Data listing:
====
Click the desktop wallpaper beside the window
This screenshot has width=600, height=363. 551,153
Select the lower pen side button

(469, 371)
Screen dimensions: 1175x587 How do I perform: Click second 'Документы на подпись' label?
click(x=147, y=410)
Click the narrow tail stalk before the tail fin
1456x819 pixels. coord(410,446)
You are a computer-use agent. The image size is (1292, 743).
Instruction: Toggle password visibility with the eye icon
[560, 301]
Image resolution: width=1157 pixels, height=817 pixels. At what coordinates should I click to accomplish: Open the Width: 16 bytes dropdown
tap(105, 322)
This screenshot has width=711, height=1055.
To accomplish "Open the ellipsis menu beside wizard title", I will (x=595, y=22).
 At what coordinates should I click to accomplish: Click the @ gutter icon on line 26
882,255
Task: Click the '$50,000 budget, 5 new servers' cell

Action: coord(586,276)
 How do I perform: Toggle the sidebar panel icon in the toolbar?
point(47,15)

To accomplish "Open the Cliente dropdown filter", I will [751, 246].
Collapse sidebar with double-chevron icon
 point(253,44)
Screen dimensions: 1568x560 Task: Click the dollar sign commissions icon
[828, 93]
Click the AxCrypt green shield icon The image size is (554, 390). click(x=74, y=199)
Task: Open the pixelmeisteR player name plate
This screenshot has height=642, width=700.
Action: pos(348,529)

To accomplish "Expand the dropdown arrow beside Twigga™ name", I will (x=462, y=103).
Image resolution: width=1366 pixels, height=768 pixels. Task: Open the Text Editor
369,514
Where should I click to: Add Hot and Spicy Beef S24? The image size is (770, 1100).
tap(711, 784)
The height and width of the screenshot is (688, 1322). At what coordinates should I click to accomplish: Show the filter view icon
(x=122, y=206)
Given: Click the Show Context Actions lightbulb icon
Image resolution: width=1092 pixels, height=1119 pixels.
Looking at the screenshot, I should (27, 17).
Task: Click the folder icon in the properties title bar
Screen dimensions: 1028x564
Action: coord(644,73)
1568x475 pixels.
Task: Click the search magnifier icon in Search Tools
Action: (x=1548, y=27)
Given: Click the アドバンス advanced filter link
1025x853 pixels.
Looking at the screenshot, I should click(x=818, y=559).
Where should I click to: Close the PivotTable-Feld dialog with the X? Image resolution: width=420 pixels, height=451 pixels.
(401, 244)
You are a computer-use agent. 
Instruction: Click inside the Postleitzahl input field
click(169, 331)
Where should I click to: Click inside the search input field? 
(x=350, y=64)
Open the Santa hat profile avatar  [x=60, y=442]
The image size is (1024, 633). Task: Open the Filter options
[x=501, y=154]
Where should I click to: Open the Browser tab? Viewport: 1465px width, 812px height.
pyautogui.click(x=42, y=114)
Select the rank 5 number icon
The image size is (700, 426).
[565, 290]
====
What you should do: Set down, word for word, each line from the top of the records above through the line with "This screenshot has width=711, height=1055.".

Written solution:
Click the desktop wallpaper beside the window
This screenshot has width=600, height=363. 551,153
Select the lower pen side button

(469, 371)
Screen dimensions: 1175x587 How do I perform: Click second 'Документы на подпись' label?
click(x=147, y=410)
Click the narrow tail stalk before the tail fin
1456x819 pixels. coord(410,446)
You are a computer-use agent. The image size is (1292, 743).
Instruction: Toggle password visibility with the eye icon
[560, 301]
Image resolution: width=1157 pixels, height=817 pixels. At what coordinates should I click to accomplish: Open the Width: 16 bytes dropdown
tap(105, 322)
This screenshot has width=711, height=1055.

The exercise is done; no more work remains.